Ms. Blair
English 1101
6 January 2014
Battered women
“But even when I stop crying, even when we fall asleep and I'm nestled in his arms, this will leave another scar. No one will see it. No one will know. But it will be there. And eventually all of the scars will have scars, and that's all I'll be--one big scar of a love gone wrong.” ― Amanda Grace
Kathleen* cringes at the memory of waking up in a hospital room. Her face was swollen and unrecognizable after a brutal attack by her husband, the father of her children. “Looking back, all the signs were there, and I ignored them," Kathleen recalls. "Tracking me down when I was at work; telling me I was a bad wife and mother for having a career; following me to the supermarket... that's not love. It's not healthy." Tension mounted until it reached lethal proportions, leaving Kathleen with a severe concussion, brain injury and ongoing facial paralysis. While Kathleen began the process of healing from the attack, participating in rounds of physical, occupational and speech therapy, she made the difficult choice to relocate with her two children as her husband -- who was serving time in prison for the attack -- froze their bank accounts and drained their retirement funds. Without any resources of her own, Kathleen traded in her luxurious home for the Women against Abuse emergency safe haven. Staff helped Kathleen to re-establish safety, provided her behavioral therapy to work through the horrific trauma she had experienced, and even accompanied her to enroll her children in school. When she was ready to transition into permanent housing of her own, the Women against Abuse Safe at Home team was there with relocation assistance and case management support. Today, Kathleen looks back, recognizing the tremendous strides she has made as a survivor of domestic violence. “I’ve hid myself away for four years. And I feel like I’ve lived through it, so I’m ready to come out; to start connecting again and make friends,” Kathleen said. “You can’t get over [domestic violence.] You have to come through it.”

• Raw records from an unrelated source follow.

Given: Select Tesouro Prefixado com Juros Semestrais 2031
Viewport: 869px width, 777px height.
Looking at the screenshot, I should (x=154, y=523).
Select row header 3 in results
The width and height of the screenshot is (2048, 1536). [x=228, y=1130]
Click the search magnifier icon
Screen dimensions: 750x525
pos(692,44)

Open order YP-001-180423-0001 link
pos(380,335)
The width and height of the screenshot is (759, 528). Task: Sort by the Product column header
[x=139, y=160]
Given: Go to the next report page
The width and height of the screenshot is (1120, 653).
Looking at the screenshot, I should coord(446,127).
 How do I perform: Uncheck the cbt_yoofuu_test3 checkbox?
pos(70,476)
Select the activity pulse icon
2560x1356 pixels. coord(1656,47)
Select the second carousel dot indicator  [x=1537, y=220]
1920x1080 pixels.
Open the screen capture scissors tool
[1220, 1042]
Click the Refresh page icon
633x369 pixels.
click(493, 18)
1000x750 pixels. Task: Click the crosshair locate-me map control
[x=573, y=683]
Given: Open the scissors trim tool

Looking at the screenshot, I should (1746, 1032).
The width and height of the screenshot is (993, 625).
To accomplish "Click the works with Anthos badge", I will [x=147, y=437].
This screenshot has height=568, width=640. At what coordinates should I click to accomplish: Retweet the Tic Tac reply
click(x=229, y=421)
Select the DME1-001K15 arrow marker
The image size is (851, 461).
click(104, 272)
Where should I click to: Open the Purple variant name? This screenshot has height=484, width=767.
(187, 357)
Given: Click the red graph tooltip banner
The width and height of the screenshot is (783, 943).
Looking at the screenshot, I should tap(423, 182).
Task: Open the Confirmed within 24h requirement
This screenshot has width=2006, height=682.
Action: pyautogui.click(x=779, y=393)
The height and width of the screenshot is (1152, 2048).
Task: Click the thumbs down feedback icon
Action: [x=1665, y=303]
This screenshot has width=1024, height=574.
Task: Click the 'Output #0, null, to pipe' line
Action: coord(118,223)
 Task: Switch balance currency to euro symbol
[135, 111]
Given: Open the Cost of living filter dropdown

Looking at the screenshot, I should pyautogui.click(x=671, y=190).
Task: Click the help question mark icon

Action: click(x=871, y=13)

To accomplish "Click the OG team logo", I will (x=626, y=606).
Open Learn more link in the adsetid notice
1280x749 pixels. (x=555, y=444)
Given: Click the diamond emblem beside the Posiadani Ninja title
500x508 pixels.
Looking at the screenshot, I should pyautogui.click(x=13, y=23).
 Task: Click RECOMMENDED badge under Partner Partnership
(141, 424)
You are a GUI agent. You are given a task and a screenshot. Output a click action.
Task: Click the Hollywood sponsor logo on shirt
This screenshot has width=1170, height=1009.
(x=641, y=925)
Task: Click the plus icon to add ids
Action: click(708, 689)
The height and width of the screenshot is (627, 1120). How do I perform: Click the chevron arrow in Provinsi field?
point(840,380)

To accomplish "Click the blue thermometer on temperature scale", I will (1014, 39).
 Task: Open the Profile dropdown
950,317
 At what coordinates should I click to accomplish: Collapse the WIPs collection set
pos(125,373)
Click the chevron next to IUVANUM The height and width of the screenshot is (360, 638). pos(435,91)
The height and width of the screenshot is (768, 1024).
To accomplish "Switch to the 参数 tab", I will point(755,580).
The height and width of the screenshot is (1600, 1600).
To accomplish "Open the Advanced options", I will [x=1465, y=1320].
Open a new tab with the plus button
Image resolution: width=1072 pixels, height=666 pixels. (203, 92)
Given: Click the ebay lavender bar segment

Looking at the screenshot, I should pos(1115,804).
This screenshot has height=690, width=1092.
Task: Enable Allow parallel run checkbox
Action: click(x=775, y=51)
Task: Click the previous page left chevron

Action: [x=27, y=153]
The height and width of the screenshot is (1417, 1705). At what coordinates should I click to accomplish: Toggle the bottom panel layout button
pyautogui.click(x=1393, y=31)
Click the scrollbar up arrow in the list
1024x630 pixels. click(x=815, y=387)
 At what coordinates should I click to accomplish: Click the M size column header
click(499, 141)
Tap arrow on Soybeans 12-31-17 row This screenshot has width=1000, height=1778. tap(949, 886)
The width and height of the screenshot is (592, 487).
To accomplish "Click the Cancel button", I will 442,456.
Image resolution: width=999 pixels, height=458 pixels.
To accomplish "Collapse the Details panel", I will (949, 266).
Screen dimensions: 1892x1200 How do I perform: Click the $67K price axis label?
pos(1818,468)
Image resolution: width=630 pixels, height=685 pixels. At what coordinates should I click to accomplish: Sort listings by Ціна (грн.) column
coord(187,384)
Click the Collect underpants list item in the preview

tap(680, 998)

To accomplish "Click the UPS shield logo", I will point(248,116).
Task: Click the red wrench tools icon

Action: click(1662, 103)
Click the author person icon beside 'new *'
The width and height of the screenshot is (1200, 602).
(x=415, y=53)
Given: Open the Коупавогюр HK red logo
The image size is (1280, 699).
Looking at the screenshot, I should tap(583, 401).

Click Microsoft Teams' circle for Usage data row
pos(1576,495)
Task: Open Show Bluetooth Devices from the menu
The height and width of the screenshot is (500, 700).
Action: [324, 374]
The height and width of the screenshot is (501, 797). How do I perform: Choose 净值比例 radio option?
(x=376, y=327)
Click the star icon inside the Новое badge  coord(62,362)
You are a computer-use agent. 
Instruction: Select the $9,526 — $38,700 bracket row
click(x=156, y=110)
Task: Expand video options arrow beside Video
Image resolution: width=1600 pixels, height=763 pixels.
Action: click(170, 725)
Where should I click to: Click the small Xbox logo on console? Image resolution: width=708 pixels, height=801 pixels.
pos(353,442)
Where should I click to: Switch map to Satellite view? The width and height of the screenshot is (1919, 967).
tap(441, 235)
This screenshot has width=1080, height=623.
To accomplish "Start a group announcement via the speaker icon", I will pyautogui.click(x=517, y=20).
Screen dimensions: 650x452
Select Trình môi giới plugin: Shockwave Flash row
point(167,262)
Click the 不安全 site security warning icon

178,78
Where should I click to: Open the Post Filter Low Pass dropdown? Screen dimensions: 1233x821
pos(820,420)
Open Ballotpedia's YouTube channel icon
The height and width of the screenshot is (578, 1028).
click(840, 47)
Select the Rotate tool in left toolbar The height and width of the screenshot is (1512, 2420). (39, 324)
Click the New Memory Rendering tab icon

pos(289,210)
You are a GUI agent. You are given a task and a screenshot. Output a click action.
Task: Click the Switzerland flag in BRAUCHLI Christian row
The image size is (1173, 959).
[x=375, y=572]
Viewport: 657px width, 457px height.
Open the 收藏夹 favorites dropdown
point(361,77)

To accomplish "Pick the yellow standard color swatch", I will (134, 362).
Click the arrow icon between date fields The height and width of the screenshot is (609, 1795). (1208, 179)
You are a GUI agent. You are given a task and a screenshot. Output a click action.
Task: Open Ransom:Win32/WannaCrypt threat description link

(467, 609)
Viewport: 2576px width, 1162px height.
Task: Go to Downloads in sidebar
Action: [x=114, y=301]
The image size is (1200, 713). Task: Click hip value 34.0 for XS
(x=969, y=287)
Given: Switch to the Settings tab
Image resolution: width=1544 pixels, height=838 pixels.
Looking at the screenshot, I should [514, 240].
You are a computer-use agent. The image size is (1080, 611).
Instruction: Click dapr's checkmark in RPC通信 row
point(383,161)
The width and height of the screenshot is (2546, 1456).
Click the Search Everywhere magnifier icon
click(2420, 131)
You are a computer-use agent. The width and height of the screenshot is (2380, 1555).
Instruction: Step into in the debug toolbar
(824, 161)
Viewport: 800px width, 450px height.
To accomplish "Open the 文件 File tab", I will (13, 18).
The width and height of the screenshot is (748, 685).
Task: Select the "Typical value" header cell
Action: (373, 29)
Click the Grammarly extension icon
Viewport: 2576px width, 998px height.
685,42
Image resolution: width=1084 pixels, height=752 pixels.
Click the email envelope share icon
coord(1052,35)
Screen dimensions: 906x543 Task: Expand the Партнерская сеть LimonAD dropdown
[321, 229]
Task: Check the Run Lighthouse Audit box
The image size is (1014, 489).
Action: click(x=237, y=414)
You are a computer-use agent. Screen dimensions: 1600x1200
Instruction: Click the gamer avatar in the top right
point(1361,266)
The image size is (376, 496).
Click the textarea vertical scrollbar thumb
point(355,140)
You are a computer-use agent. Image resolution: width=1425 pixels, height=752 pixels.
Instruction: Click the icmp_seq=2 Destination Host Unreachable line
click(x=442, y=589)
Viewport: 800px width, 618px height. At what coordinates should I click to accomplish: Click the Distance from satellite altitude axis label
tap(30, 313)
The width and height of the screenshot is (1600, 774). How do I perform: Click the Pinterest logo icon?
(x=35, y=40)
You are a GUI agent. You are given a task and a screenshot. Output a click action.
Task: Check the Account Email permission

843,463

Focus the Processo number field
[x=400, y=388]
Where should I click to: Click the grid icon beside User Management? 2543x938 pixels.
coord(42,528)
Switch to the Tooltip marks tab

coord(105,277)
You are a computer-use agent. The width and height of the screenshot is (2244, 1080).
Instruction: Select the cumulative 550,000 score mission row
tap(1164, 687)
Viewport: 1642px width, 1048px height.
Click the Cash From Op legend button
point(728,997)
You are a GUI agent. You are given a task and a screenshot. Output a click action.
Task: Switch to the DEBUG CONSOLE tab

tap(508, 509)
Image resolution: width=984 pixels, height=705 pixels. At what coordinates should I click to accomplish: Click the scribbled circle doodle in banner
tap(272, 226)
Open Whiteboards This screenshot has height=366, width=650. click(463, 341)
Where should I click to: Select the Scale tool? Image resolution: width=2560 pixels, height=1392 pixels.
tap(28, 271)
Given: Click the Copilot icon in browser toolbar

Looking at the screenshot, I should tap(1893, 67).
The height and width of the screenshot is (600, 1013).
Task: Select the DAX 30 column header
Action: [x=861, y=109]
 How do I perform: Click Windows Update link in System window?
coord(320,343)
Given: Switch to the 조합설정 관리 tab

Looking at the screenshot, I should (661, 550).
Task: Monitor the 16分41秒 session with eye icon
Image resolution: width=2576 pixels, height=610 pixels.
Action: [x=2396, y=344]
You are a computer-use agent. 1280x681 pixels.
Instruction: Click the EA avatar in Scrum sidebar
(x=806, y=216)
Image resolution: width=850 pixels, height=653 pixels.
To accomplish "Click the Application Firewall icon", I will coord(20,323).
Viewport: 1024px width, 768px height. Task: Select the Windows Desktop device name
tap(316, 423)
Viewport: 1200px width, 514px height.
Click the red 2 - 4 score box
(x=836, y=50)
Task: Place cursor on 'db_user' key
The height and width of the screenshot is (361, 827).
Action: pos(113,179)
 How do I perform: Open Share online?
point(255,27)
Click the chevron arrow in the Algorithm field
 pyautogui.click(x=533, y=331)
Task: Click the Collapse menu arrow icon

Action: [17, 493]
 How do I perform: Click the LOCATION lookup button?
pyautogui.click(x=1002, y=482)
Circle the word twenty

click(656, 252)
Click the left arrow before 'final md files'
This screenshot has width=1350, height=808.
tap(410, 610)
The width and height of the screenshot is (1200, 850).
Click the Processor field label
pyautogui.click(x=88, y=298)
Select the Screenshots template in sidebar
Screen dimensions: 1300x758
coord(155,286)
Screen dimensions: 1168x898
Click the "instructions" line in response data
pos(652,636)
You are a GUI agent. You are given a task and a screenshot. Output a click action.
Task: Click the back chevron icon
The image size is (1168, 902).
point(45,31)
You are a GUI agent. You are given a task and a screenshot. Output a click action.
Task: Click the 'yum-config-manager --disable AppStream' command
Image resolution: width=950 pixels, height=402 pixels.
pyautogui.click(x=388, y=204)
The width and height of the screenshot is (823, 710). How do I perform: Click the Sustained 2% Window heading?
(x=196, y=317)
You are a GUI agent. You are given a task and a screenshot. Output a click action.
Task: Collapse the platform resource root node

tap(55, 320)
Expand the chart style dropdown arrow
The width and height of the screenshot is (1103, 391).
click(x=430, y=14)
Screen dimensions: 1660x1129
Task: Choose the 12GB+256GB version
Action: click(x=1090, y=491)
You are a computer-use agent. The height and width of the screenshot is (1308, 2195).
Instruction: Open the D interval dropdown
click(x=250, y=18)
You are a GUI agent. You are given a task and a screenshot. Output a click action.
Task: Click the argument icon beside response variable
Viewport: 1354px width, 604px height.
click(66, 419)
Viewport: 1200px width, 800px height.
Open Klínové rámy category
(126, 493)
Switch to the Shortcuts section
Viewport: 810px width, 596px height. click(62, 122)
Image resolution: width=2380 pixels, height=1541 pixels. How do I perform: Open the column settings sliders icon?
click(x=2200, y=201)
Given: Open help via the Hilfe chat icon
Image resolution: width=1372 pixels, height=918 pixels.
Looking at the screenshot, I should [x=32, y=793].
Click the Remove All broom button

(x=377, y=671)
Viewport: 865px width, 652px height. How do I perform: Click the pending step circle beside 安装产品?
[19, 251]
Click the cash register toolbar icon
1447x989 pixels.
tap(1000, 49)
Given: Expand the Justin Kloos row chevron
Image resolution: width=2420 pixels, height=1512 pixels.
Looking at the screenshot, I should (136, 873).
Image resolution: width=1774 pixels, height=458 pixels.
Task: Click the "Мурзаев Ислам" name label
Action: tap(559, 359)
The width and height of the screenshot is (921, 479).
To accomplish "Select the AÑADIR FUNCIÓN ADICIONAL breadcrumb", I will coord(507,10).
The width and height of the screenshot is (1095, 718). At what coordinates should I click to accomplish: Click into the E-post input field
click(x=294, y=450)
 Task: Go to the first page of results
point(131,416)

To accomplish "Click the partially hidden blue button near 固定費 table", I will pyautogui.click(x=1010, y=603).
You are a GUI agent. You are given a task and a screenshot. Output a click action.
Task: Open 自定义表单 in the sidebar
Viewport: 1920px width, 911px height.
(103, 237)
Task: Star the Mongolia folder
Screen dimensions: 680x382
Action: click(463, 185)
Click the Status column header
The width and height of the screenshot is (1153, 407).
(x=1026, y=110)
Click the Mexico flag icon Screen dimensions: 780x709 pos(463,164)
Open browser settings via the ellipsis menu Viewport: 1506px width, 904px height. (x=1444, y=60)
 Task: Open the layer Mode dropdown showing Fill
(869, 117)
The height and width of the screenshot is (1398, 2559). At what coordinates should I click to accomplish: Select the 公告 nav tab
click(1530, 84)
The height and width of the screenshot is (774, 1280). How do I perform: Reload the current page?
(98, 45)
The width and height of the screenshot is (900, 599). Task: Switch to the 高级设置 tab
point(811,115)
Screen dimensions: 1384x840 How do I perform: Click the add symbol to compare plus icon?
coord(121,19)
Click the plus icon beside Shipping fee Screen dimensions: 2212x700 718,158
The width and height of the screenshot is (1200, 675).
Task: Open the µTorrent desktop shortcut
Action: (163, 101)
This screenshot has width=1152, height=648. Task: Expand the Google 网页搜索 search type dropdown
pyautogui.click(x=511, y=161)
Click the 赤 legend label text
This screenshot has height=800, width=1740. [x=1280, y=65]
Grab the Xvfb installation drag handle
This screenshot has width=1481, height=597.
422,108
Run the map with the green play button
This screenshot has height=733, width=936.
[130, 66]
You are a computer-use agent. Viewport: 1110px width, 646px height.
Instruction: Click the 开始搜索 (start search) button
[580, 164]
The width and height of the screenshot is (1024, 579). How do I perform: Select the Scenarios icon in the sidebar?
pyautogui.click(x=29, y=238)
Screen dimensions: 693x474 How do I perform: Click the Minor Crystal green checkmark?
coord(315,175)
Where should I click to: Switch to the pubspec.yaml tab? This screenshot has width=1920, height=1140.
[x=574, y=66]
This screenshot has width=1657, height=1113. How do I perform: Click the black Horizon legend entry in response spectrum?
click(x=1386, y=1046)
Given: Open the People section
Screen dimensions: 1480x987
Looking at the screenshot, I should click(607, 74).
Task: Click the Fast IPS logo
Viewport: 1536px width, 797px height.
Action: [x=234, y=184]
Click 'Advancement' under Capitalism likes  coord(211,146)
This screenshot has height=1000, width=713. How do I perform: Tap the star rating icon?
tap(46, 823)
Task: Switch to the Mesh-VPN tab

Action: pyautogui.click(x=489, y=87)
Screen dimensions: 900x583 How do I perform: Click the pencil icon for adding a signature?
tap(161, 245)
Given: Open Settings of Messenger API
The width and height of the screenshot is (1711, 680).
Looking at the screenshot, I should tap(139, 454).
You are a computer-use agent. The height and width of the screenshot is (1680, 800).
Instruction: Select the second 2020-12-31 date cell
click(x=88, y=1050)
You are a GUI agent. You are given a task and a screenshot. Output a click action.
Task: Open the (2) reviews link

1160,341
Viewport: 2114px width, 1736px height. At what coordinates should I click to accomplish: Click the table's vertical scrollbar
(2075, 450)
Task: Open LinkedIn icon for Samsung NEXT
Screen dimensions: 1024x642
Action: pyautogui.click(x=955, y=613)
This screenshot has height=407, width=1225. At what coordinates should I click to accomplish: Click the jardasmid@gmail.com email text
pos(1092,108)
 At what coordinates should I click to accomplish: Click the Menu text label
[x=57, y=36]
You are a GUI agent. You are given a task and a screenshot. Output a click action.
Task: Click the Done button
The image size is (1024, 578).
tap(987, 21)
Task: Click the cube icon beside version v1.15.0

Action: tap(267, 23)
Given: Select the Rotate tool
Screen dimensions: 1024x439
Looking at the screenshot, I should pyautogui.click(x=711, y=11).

In ancient Rome, wife beating was placed under The Laws of Chastisement. These laws stated that the husband had absolute rights to beat his wife, called discipline. This law was made to the extent that it would protect the husband from harm caused by the wife’s actions. These laws allowed the husband to beat his wife with a rod or switch as long as its circumference is no greater than the girth of the base of the man’s right thumb, hence “The Rule of Thumb.” Towards the beginning of the 1900’s courts in different countries began to rule that the husband had no right to beat his wife. The first sightings of movements of women to stop this abuse started in the late 1960’s and early 1970’s when Feminism turned into two major branches, a women’s rights feminism, and a women’s liberation movement made up of socialist feminist and radical feminist groups. The women’s liberation movement set the stage for the battered women’s movement. The upcoming movement details the conditions of daily life that allow women to call themselves battered. Feminist shelters were made to harbor battered women that just couldn’t live at home anymore since the conditions with the husband got so bad. In feminist shelters, women create a new morality that is in direct contrast to the competitive, male-dominated organizations and events surrounding them. Women are inspired and sustained by their relationships with others. As shelters grow, structural questions arise. Some choose to work collectively; others organize around a hierarchal structure, while still others adopt modified collectives or hierarchies. Greater attention is given to individual counseling for women and less on group sharing, and peer support. Soon battered women syndrome started to be the terminology for the actions being done against females and their spouses.